An inspecting general, pausing at his bed this morning, said: "A dairyman, are you? Frightened of horses, are you? Then what do you do about the cows?"
He was pleased with his own joke, and the dairyman smiled too, uncomprehendingly, his eyebrows shooting up and down like swallows' wings. Such jokes mean nothing to him; he is where no joke but his own will ever please him any more....
Palmer doesn't like sitting near him, but since it is too much trouble to move he allows it—poor Palmer, who has a piece of metal somewhere in his brain and is never seen without one long hand to his aching head. He said to me yesterday when I asked him which convalescent home he was going to, "It doesn't matter.
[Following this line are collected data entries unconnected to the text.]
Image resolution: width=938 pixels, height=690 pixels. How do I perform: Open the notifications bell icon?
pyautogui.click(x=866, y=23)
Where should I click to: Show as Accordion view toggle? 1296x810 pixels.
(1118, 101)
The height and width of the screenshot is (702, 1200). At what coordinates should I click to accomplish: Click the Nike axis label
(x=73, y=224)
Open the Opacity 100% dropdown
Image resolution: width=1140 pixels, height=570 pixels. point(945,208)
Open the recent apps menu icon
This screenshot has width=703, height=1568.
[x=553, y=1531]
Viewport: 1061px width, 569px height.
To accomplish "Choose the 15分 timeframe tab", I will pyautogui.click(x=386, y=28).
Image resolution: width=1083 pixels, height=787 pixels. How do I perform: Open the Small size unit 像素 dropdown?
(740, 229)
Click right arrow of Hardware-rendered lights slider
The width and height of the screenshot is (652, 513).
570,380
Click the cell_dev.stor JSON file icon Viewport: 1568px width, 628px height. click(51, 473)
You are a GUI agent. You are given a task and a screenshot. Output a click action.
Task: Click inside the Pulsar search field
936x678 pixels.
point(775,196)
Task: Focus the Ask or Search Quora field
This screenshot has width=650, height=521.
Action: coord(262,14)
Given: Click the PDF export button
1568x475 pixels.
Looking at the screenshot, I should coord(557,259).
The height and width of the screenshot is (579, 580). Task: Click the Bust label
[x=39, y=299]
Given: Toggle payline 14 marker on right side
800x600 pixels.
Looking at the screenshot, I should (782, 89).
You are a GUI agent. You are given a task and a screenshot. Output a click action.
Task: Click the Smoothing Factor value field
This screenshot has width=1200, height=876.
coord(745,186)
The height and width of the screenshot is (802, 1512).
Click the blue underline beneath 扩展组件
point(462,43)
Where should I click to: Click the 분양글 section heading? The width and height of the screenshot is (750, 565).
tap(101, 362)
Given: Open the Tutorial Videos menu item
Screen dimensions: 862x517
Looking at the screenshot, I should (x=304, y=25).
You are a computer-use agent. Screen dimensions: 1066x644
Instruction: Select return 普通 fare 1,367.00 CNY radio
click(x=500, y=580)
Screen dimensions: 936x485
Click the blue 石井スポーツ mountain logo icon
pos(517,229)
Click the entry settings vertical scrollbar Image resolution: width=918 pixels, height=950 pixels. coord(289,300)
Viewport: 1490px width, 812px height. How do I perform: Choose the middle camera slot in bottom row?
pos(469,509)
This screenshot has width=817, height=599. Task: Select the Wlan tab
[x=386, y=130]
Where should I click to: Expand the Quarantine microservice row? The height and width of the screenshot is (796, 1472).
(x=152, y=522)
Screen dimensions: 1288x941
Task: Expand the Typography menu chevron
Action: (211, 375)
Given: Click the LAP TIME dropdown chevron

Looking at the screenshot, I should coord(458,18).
We both go to the same kind before long...." jerking his thumb at the dairyman. As for the latter, there surely can be no escape, but for Palmer....
"They won't take it out; too risky. Seen my X-ray picture?"
"No."
"You look at it. Right in the middle of the brain. Seems funny that if I say I'm willing to risk it, why they shouldn't be."
"You're willing to risk it?"
"I'm only nineteen! What's the good of my head to me! I can't remember the name of the last hospital I was at...."
Ah, these hurried conversations sandwiched between my duties, when in four sentences the distilled essence of bitterness is dropped into my ear!